Abstract:
The need for high-rise buildings has increased in recent years as the population has grown. Hence,
high-strength concrete has grown more popular than standard-strength concrete. However, the
fundamental problem with high-strength concrete (HSC) is that it undergoes numerous undesired
chemical changes and thermal fracture on exposure to high temperatures. This quickly jeopardizes
the use of high-strength concrete in structural applications. As a result of these challenges, it is
necessary to build more thermally stable structures. So, in order to compensate this issue carbon
nanotubes (CNT) are induced in this research. The mechanical properties such as compressive
strength, flexural strength stress-strain response, elastic modulus, Compressive toughness, mass
loss, as well as detoriation caused by the exposure of elevated temperatures were studied.
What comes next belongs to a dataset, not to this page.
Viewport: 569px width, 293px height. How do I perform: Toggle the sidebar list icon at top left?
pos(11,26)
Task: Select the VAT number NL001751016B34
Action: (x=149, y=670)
The
analyzed formulation was heated up to 200, 400 ,600 and 800 oC at a heating rate of 5 oC /mint
and then tested for residual conditions. Carbon nanotubes (CNTs) modified concrete showed a
higher compressive strength, elastic modulus, flexural strength, and compressive toughness as
compared to the control specimens. According to the visual inspection modified specimens
showed less cracking at higher temperatures. Moreover, the effect of plastering high strength
concrete with CNTs showed better strength retention on exposure to fire. Conclusively, utilization
of CNTs in high strength concrete is efficient as fire resistance concrete.